A mon arrivée je me félicite de ma prévoyance voyant qu’il n’en reste que deux et m’installe aussitôt.

Les devoirs supplémentaires de Grinsek me volent la moitié de mon temps d’étude mais je les fais en priorité de peur de me retrouver aux rattrapages ou victime d’une nouvelle humiliation publique.

C’est en fin d’après-midi, après un café pris à la machine rapidement, que je peux finalement reprendre le fil des cours et exercices que j’avais prévu de travailler. Je finis mon programme bien plus tard qu’escompté et note en rassemblant mes affaires que nous ne sommes plus que trois dans la bibliothèque.

Il est bientôt 23h et je suis épuisée. Je sors dans le froid et l’obscurité et prends la direction de l’appartement de Léo et Ryu.

La rue baigne dans la lumière jaune des lampadaires et mes pas résonnent. Sur l’avenue que j’emprunte ensuite pour rejoindre le métro les restaurants ferment progressivement. Les chaises des terrasses sont empilées à l’intérieur et les commerçants balaient devant leur porte.

J’aime ces instants suspendus, ces coulisses du théâtre qu’est Paris. Il y a une beauté crue dans la cigarette que fume ce serveur épuisé, une camaraderie sincère dans les rires des éboueurs, une poésie infinie dans le chant des merles qui habille la nuit. Le ciel n’est jamais noir dans cette ville et les étoiles brillent au sol.

J’arrive enfin au métro et me laisse engloutir par sa bouche. Dans le ventre de la bête je me laisse bercer par les roulis du train. Les wagons sont vides et j’ai pu m’assoir près de la fenêtre. La tête contre la vitre je vois défiler le paysage d’une ville somnolente où seules quelques lumières restent allumées, comme des étincelles de vie qui résistent au sommeil.
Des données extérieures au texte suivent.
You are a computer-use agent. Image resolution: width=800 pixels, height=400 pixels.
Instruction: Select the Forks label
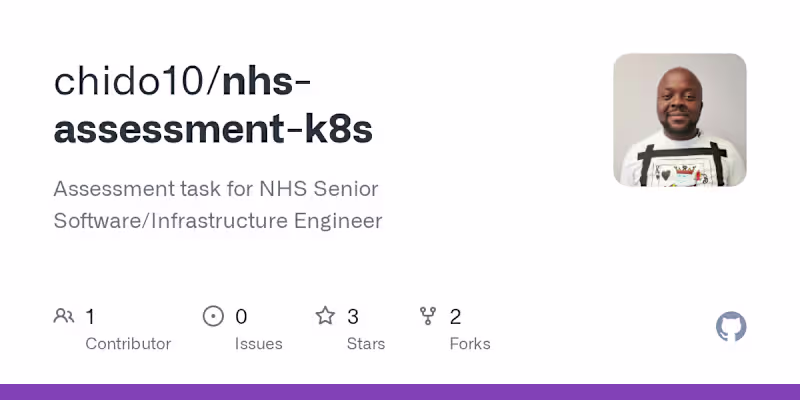point(470,344)
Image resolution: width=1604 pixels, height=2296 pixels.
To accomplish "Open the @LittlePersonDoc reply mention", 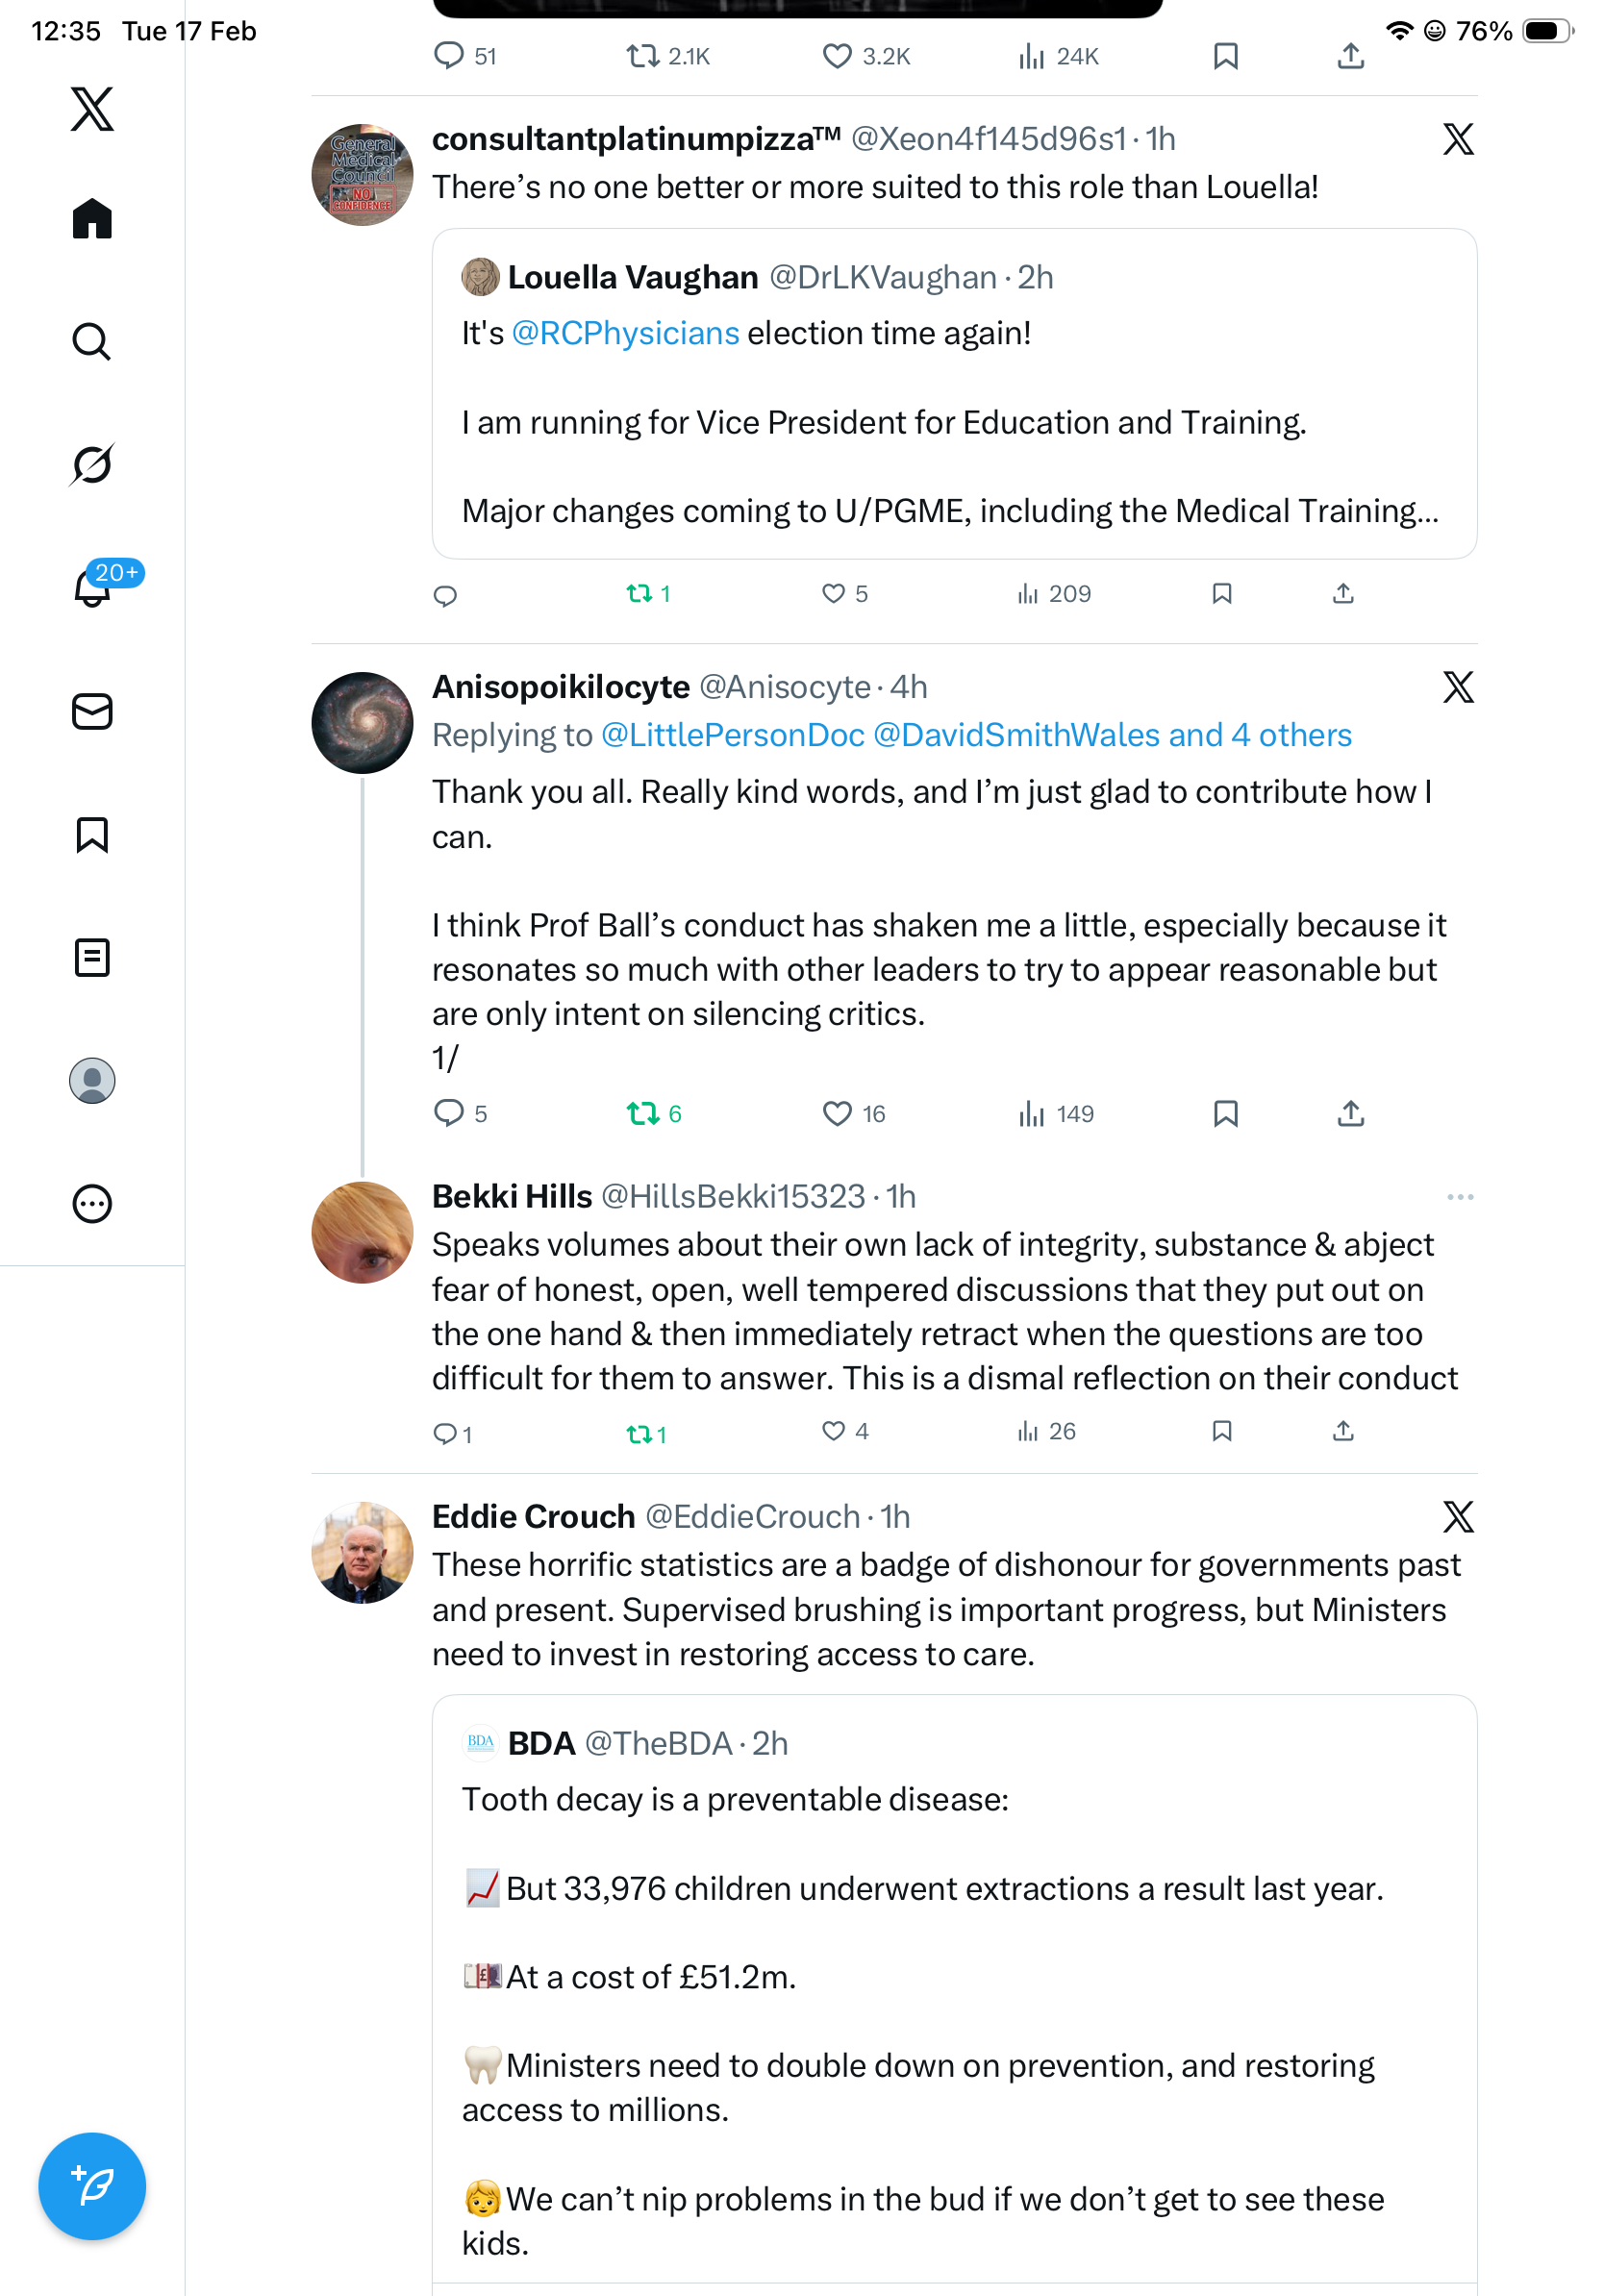I will pyautogui.click(x=732, y=735).
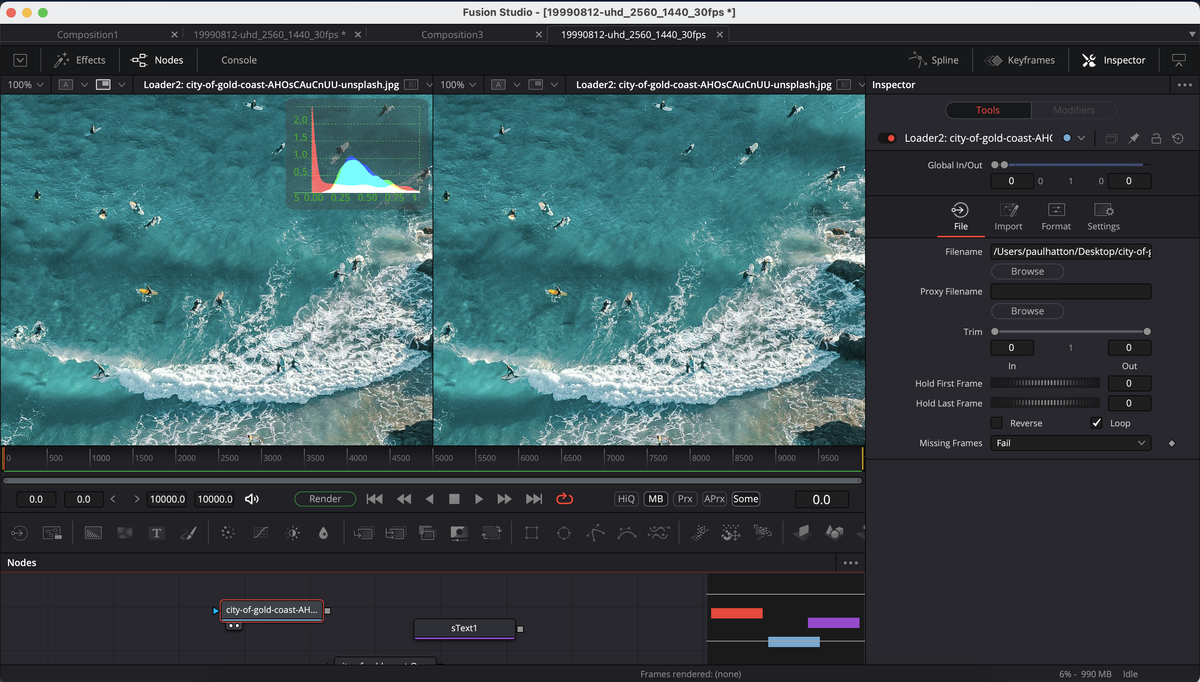Enable the Reverse checkbox

[996, 422]
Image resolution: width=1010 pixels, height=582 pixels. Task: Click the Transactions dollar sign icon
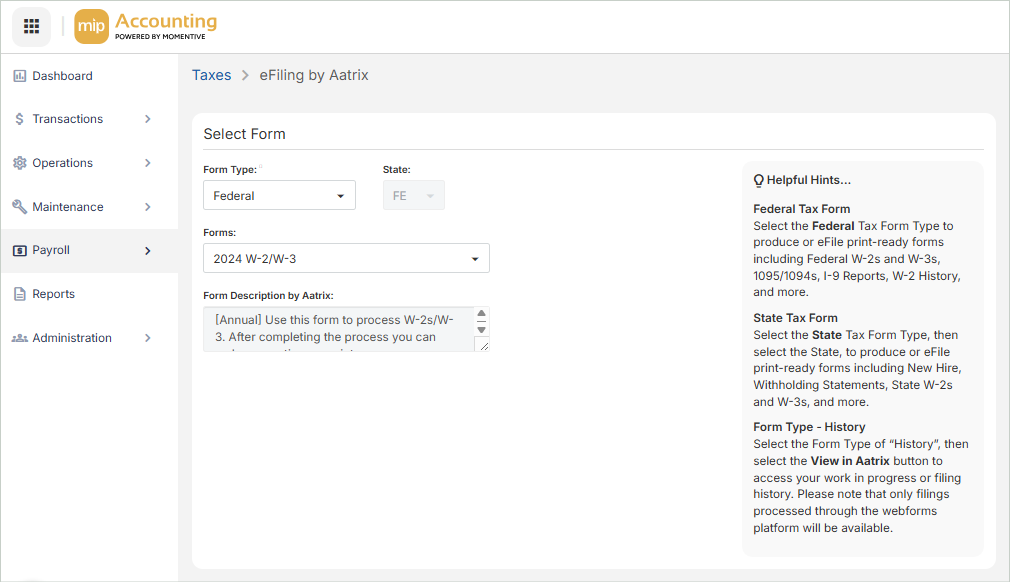pyautogui.click(x=19, y=119)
J’arrive enfin à destination et rêve d’une soupe de nouilles bien chaude en montant les escaliers.
Je ne sonne pas de peur de réveiller les garçons et ouvre la porte avec ma clé.

Je réalise que ma discrétion est inutile lorsqu’en entrant j’aperçois Chloé et Lucie dans le salon en train de discuter avec Léo. Sur la table basse plusieurs bouteilles de bières sont accumulées et je devine la soirée bien avancée. Un peu honteuse du dépit que je ressens je les salue poliment et m’excuse de devoir diner et me coucher rapidement.